Immigration Reform Resurrected!

Nothing makes politicians see the light like losing. Even while immigration restrictionists reassure themselves that the GOP’s immigration message is fine despite losing as much as 80 percent of the Hispanic vote in key states, the party’s leadership has awoken to reality: to save the Grand Old Party, Republicans must embrace immigration reform. Yesterday, influential Senators Lindsay Graham (R-S.C.) and Chuck Schumer (D-N.Y.) announced their intention to introduce a comprehensive reform plan that would both document America’s 12 million unauthorized immigrants and create a legal pathway for new immigrants to enter the U.S.

The senators’ announcement comes a few days after Speaker of the House John Boehner (R-Ohio) told ABC News’ Dianne Sawyer that “a comprehensive approach is long overdue, and I’m confident that the president, myself, others can find the common ground to take care of this issue once and for all.” Almost immediately, former-GOP presidential candidate, Sen. John McCain (R-Ariz.), who co-sponsored the 2006 immigration bill that passed the Senate, toldhis Twitter following, “I agree with calls for comprehensive immigration reform.” The plan to document immigrants was even endorsed by major conservative pundits Charles Krauthammer and Sean Hannity last week.

Even better than the generic calls for “reform” are the contents of the plan that the Senators are proposing. Graham told CBS’s Bob Schieffer that he wants to “fix it in a way that we don’t have a third wave of illegal immigration twenty years from now.” What he and Sen. Schumer recognize is that the only way to do that is to create a legal pathway for entry for immigrants who want to work in the U.S. “[Americans] want more legal immigration,” Graham said, “and they want to fix illegal immigration once and for all.” Schumer echoed the same position on NBC’s “Meet the Press,” saying that their plan has “the real potential for bipartisan support based on the theory that most Americans are for legal immigration, but very much against illegal immigration.”

This facet of reform was exactly what Ronald Reagan’s 1986 reform lacked. It legalized workers already here, but without an accessible legal avenue for entry, desperate low-skilled foreign workers crossed the border illegally or overstayed their temporary work visas, which restarted the problem all over again. While immigration restrictionists want to blame lackluster immigration enforcement for the problem, the real blame lies with basic economics. Like all black markets, America’s black market in labor was created by government. By preventing legal entry, it sent otherwise law-abiding workers underground.

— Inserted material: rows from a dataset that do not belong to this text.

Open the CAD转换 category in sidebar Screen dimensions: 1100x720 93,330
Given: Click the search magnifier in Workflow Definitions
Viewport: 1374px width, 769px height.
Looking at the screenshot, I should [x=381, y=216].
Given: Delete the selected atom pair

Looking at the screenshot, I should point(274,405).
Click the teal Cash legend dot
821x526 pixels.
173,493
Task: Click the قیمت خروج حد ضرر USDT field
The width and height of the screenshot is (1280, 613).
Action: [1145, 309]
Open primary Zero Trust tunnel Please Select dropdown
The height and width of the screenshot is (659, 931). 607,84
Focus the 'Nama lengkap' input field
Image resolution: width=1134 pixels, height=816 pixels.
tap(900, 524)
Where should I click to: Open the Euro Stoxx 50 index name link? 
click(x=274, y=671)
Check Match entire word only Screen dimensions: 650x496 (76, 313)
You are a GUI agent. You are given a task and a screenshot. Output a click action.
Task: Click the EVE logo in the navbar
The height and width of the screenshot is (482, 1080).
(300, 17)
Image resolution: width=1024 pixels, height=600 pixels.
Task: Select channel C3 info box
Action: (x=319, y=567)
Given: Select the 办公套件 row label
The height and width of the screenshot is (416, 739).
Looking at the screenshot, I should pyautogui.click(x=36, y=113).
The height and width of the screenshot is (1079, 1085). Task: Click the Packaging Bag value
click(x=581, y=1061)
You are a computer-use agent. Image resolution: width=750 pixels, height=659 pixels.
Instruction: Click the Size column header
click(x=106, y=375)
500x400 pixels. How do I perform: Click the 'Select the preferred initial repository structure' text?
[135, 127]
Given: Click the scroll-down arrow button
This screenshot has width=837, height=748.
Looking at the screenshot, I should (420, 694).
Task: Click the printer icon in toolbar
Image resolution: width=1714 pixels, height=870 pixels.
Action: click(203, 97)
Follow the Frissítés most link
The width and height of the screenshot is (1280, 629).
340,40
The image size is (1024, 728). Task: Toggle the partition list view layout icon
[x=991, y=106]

Graham and Schumer want to allow unauthorized immigrants to pay a fine in lieu of the current punishment — deportation and a ten year ban on reentry. They want to create a pathway to citizenship for those immigrants who 1) have jobs, 2) learn English, 3) pay taxes, and 4) have no criminal history. Graham told CBS that his plan would delay eligibility for a green card (the first step to citizenship) for up to a decade. Schumer told NBC that he would have unauthorized immigrants “move to the back of the line” for naturalization.

Schumer and Graham also called for some form of national ID and for additional penalties for employers who hire unauthorized workers. These are proposals that small government conservatives and civil libertarians should reject. Americans and business owners should not be responsible for immigration enforcement. National ID violates Americans’ privacy and carries within it the potential for government abuse. If the government wants to restrict entry into the U.S., they should do so themselves, not shift the costs onto the private sector.

A free market means an open market. Free trade, travel, and migration are cornerstones for any country that claims to uphold the banner of liberty. Economics demonstrates the benefits of peaceful interaction between people of different nations, and the principle that underlies the free market, free association, guarantees that Americans should be able to nonviolently associate, contract, and trade with anyone they want. Freedom entails openness, and immigration reform is one step toward that ideal.